** Tasks **
a - List the key documents and information that the plutonium disposal passage says are not publicly available for the committee's review.
b - Please copy the plutonium disposal passage from the words "2 Throughout this" to the words "in Appendix B.", keeping every word and mark the same.
Start of Exercise passage
This report is the product of a congressional request1 to the National Academies of Sciences, Engineering, and Medicine for an evaluation of the general viability of the U.S. Department of Energy’s National Nuclear Security Administration’s (DOE-NNSA’s2) conceptual plans for disposing of 34 metric tons (MT) of surplus plutonium in the Waste Isolation Pilot Plant (WIPP) (DOS 2010). Congress asked the National Academies to evaluate two issues:
- DOE-NNSA’s plans to ship, receive, and emplace surplus plutonium in WIPP; and
- DOE-NNSA’s understanding of the impacts of these plans on WIPP and WIPP-bound waste streams.
See Box 1-1 for the full statement of task.
2 Throughout this report, the committee refers to DOE’s National Nuclear Security Administration as “DOE-NNSA,” the DOE’s Office of Environmental Management as “DOE-EM,” and to the broader Department of Energy as “DOE.”
The National Academies appointed a committee of 13 technical experts to carry out this evaluation; their biographies are provided in Appendix A. The committee held eight meetings to gather information for this evaluation and prepare this Interim Report; agendas for the committee’s information-gathering meetings are provided in Appendix B.
This report, the first of two to be issued during this study, was developed to provide initial input to Congress and advice to DOE-NNSA within the originally estimated timeline of the study. It provides an interim evaluation of the general viability and issues surrounding the DOE-NNSA’s conceptual plans as assessed by the information provided to date. The committee’s assessment for this Interim Report is a high-level review of the proposed diluted and dispose process, current WIPP capacity, and requirements of the PMDA. The second report, to be issued at the conclusion of the study, will address the entire statement of task (Box 1-1). Key documents and information such as National Environmental Policy Act (NEPA) strategies and decisions, criticality and performance assessments, plans for international monitoring and verification, and programmatic information contained within DOE’s life-cycle cost estimate are not publicly available for the committee’s review. Therefore, the viability of DOE-NNSA’s conceptual plans on transportation safety, security, and regulatory compliance (Task 2.a), and pre- and post-closure safety and performance of WIPP (Task 2.d) are not addressed.
End of Exercise passage
Start of Input data
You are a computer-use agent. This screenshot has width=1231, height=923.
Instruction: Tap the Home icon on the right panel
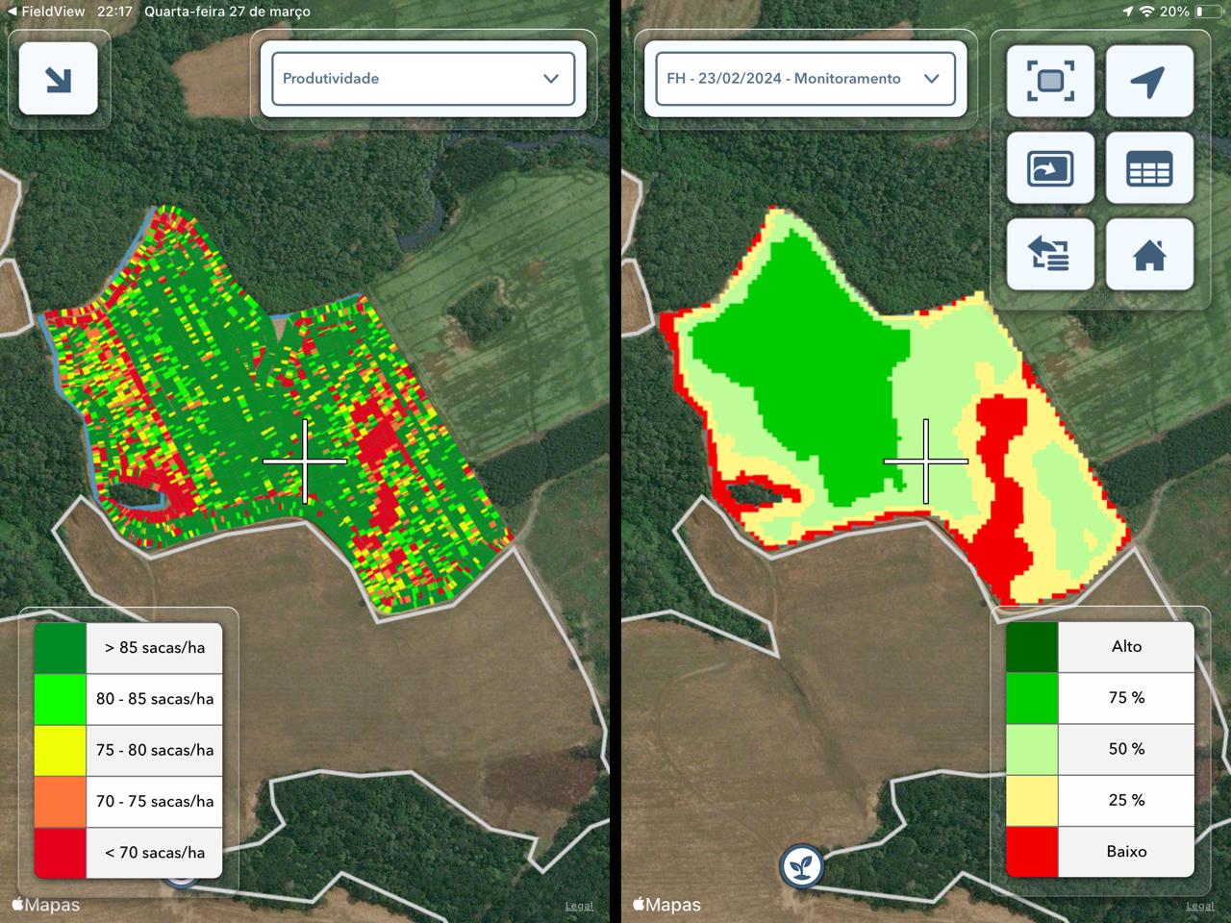[1150, 254]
End of Input data
** Answers to the tasks **
a -
- National Environmental Policy Act (NEPA) strategies and decisions
- criticality and performance assessments
- plans for international monitoring and verification
- programmatic information contained within DOE's life-cycle cost estimate

b -
2 Throughout this report, the committee refers to DOE’s National Nuclear Security Administration as “DOE-NNSA,” the DOE’s Office of Environmental Management as “DOE-EM,” and to the broader Department of Energy as “DOE.”
The National Academies appointed a committee of 13 technical experts to carry out this evaluation; their biographies are provided in Appendix A. The committee held eight meetings to gather information for this evaluation and prepare this Interim Report; agendas for the committee’s information-gathering meetings are provided in Appendix B.